**Extrait:**
********
«Et les mistrals gagnants», cinq enfants face à la maladie
Cinéma
La journaliste Anne-Dauphine Julliand suit dans un film sensible et pudique le combat de cinq jeunes enfants contre de graves maladies. Un premier film dicté par son histoire personnelle et la perte de deux filles

Sur le papier, ce documentaire semblait on ne peut plus prévisible. «Un film à hauteur d’enfant, sur la vie tout simplement», annonce le résumé officiel de Et les Mistrals gagnants, qui voit la journaliste Anne-Dauphine Julliand suivre le quotidien de cinq enfants de 6 à 9 ans. Cinq enfants malades, vivant entre leur domicile et des hôpitaux. La néo-réalisatrice de 43 ans – il s’agit de son premier film – a elle-même perdu deux filles, victimes innocentes d’une maladie génétique incurable. Elle a déjà publié deux livres, Deux petits pas sur le sable mouillé et Une journée particulière. A travers la vie de ses deux filles, elle a découvert une autre façon de vivre la sienne, affirme-t-elle.
********
**Données sources:**
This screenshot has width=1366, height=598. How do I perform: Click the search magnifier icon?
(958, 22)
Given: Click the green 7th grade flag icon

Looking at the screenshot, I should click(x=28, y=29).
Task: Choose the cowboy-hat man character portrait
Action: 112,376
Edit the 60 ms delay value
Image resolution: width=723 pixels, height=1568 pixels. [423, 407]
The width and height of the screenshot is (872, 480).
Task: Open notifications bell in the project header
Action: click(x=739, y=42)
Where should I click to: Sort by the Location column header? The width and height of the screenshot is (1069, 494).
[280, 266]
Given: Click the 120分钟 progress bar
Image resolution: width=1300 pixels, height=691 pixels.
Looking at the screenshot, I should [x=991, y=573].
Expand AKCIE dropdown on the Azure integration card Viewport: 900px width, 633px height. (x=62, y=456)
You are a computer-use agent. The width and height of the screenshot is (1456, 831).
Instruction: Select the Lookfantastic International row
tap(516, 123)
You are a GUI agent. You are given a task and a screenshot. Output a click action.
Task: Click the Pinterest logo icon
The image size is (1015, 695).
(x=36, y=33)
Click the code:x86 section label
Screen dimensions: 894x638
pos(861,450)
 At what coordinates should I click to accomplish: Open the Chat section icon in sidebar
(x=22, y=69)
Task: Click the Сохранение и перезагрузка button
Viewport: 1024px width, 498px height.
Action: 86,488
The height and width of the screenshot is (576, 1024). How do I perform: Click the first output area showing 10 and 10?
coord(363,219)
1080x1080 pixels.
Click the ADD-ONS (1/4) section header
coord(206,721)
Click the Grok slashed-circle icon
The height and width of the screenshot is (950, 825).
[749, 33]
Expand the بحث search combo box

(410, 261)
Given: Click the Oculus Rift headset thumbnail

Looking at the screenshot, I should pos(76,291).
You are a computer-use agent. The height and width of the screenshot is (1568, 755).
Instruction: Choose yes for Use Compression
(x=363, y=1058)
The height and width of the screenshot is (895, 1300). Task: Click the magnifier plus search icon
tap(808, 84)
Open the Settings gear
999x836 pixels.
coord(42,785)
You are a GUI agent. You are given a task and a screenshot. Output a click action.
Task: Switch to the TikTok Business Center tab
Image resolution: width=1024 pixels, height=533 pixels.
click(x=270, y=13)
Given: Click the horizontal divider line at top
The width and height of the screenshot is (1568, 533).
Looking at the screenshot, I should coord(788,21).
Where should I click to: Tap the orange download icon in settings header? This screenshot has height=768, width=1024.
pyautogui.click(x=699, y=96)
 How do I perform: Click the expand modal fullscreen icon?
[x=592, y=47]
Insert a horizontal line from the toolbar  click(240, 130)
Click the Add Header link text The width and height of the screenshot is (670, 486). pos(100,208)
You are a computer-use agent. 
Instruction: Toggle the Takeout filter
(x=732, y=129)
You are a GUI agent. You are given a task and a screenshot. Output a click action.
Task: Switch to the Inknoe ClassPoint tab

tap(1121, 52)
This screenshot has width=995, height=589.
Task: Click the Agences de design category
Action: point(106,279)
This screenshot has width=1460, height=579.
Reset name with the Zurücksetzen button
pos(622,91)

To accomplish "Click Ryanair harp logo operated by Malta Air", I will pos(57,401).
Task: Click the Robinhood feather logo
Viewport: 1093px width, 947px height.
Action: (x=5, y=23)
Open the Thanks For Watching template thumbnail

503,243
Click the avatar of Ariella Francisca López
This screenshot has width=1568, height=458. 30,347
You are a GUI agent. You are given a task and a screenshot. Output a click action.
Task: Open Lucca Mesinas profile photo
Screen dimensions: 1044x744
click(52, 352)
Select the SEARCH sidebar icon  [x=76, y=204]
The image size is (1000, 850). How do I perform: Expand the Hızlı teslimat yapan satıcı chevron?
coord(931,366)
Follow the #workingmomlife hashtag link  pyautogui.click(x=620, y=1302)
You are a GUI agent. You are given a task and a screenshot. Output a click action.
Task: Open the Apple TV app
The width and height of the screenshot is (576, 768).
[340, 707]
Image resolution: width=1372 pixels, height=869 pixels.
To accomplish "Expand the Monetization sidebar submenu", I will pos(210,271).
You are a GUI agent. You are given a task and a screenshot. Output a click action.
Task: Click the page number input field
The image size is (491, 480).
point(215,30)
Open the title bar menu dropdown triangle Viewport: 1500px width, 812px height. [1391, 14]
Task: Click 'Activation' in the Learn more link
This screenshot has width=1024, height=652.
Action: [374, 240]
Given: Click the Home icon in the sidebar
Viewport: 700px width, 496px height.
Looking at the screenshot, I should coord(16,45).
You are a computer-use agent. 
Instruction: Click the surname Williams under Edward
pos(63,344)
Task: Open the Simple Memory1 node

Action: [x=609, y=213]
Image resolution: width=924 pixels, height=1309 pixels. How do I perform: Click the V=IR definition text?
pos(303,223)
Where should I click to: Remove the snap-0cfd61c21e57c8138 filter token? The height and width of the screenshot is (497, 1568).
********
**Consigne:**
Répondez aux questions suivantes à partir de l'extrait sur le film d'Anne-Dauphine Julliand.
(a) Quel âge ont les enfants suivis dans le documentaire ?
(b) Quel âge a la réalisatrice ?
(c) Quels livres a-t-elle déjà publiés ?
Les données ne servent pas à la réalisation de l'exercice.

**Réponse attendue:**
(a) Les enfants suivis ont de 6 à 9 ans.
(b) La réalisatrice a 43 ans.
(c) Elle a publié Deux petits pas sur le sable mouillé et Une journée particulière.